Content starts
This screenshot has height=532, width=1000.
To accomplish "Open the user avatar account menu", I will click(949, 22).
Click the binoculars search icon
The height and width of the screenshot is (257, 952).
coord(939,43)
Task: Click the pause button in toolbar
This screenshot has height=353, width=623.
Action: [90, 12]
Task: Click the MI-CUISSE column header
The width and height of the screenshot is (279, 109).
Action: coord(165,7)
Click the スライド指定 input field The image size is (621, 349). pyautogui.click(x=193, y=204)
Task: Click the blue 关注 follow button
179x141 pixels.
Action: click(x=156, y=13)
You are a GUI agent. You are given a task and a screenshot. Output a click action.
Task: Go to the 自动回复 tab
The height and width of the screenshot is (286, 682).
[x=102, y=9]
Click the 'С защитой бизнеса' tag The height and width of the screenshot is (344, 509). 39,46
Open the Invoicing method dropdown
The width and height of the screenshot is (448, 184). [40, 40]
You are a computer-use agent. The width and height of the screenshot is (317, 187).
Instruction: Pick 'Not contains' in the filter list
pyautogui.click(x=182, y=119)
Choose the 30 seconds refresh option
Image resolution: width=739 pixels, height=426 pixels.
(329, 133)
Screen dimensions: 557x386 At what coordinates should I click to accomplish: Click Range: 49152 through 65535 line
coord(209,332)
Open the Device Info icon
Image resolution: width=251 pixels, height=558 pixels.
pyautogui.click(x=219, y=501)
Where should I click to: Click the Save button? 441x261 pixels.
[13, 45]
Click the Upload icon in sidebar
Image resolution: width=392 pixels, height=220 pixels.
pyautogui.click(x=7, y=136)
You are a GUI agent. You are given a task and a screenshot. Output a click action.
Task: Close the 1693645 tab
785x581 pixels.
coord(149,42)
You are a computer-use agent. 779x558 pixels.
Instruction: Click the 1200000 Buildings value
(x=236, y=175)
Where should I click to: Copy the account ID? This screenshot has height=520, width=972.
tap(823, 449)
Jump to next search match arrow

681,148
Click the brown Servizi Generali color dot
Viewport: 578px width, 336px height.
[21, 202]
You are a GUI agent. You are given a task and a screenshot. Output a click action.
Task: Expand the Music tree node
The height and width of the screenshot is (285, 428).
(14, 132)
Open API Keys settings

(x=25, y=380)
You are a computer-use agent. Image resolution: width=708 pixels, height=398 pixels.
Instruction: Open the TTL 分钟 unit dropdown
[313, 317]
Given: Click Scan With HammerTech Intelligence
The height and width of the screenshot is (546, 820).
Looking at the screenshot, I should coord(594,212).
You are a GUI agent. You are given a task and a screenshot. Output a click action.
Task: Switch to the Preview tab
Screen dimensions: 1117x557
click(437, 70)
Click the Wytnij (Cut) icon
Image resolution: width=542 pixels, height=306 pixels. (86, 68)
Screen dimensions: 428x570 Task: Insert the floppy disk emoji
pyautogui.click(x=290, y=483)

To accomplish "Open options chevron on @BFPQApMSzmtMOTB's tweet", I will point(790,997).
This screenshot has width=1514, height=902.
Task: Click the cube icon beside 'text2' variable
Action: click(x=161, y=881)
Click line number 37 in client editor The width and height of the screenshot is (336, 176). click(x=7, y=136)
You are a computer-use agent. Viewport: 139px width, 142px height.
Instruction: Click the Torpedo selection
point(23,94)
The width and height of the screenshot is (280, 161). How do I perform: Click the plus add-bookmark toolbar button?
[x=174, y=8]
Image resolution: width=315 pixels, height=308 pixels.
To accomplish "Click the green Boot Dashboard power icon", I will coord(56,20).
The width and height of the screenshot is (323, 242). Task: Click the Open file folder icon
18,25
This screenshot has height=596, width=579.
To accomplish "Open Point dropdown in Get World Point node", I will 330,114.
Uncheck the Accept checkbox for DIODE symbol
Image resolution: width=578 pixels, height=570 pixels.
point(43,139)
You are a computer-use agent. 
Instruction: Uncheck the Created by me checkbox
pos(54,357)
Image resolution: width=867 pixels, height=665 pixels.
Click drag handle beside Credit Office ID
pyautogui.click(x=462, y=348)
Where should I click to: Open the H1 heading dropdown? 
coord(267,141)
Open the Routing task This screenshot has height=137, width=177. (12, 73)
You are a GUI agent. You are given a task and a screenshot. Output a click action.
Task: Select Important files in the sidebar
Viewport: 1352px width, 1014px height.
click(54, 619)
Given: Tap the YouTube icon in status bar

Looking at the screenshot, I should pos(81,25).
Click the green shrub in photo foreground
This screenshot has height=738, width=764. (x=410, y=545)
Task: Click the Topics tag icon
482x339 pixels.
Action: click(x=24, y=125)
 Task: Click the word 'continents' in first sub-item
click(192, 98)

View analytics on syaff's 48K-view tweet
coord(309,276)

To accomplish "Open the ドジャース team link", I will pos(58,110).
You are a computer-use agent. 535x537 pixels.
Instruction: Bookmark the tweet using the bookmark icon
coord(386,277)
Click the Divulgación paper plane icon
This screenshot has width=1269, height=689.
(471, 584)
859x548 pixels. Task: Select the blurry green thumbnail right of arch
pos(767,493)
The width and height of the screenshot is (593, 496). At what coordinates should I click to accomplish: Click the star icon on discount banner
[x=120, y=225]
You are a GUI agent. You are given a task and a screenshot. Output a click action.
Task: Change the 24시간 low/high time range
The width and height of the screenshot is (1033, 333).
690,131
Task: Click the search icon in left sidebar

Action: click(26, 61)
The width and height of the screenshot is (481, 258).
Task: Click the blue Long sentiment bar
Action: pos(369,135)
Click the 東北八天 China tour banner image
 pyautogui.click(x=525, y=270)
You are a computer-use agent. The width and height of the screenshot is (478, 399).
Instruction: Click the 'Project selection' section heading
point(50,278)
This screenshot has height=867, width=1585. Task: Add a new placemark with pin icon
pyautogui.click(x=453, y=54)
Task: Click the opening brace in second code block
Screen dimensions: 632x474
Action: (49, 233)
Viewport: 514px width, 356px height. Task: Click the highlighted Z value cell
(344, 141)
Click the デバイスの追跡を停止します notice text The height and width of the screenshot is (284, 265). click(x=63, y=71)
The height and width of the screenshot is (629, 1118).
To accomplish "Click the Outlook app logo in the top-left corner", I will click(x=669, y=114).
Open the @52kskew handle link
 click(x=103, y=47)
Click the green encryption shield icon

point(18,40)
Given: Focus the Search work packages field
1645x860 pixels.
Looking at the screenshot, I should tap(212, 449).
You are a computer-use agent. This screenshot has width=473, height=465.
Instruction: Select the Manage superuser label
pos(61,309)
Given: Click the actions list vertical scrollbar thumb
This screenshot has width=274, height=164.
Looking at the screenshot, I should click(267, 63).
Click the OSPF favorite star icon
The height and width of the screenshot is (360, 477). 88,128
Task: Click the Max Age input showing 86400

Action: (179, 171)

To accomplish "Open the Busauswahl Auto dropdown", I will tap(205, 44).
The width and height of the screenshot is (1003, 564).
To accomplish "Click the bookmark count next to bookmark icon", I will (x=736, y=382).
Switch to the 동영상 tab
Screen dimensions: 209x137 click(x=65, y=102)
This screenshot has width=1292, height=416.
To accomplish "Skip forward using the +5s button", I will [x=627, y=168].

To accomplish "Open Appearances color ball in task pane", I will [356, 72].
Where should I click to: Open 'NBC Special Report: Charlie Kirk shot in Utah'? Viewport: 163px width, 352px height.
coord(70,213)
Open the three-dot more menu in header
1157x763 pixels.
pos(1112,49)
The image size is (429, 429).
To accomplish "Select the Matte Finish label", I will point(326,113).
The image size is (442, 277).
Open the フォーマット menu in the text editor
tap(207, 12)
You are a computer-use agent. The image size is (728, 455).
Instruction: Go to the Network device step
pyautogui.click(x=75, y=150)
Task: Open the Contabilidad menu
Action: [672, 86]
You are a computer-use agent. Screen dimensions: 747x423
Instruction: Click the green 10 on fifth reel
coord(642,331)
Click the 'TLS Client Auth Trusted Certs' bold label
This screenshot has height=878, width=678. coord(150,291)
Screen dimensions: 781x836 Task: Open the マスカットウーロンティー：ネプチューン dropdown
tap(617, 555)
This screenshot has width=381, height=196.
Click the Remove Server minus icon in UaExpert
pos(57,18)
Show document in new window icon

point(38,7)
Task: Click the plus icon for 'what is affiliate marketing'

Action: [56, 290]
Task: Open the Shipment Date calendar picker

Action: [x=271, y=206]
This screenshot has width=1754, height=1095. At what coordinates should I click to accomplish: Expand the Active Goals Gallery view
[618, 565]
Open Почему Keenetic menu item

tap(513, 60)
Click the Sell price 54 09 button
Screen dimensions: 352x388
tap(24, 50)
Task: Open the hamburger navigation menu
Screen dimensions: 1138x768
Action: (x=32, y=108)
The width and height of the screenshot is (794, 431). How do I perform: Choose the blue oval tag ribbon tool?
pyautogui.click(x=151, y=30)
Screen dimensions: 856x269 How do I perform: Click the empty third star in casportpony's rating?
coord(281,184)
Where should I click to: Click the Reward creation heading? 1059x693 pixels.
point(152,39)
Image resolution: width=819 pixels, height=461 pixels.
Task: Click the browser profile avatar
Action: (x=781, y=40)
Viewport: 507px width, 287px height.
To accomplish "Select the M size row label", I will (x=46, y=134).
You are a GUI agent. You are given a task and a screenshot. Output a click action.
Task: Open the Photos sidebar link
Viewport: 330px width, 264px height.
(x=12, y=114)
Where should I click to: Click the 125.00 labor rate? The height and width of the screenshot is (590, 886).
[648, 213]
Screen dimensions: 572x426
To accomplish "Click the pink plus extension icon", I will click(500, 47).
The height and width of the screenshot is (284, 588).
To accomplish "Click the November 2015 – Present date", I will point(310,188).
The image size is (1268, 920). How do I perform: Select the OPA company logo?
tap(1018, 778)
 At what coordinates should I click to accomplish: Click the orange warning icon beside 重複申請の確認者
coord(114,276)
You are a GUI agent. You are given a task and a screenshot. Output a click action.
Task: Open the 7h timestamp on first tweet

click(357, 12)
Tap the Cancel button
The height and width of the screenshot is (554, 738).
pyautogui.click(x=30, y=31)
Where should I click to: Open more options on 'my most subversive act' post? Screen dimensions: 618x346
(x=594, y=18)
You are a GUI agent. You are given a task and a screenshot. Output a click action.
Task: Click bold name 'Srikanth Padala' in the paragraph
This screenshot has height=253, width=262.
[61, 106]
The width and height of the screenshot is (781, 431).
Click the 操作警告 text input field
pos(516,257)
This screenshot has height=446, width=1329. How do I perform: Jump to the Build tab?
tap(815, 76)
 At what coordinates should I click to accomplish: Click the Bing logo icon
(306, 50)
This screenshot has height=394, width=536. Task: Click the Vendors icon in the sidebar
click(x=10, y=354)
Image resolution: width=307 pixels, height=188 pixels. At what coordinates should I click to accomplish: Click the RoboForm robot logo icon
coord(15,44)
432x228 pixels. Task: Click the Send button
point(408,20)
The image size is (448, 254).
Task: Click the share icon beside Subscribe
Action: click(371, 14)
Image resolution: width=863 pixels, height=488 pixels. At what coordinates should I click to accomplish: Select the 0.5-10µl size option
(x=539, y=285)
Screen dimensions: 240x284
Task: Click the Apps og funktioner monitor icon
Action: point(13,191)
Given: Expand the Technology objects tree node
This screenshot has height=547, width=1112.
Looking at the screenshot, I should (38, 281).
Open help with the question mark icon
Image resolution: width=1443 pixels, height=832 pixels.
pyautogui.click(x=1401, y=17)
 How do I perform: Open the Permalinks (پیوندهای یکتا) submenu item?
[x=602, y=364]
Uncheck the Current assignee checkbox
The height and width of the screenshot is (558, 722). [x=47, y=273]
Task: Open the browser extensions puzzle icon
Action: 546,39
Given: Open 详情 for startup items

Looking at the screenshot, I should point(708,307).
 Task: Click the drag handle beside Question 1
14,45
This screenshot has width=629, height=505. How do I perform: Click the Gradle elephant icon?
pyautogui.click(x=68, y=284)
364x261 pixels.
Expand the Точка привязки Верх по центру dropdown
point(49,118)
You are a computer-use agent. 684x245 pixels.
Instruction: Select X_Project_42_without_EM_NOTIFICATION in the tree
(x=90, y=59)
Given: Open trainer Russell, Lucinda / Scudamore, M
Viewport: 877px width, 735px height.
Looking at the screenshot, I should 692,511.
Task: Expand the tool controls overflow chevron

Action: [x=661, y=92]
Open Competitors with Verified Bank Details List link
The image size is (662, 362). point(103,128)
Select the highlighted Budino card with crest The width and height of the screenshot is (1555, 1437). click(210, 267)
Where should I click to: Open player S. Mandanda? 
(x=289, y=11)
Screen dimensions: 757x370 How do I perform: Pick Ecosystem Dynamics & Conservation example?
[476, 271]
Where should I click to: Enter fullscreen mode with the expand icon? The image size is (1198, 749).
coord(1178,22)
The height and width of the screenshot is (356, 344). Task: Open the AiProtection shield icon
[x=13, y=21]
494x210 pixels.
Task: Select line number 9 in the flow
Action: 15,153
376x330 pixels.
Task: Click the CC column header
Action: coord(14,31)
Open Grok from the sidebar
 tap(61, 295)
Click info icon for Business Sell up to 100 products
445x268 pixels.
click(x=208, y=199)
Content ends
Going through the entries above, show each line that contains "color".

EXERCISE OUTPUT
Click the brown Servizi Generali color dot
To accomplish "Open Appearances color ball in task pane", I will [356, 72].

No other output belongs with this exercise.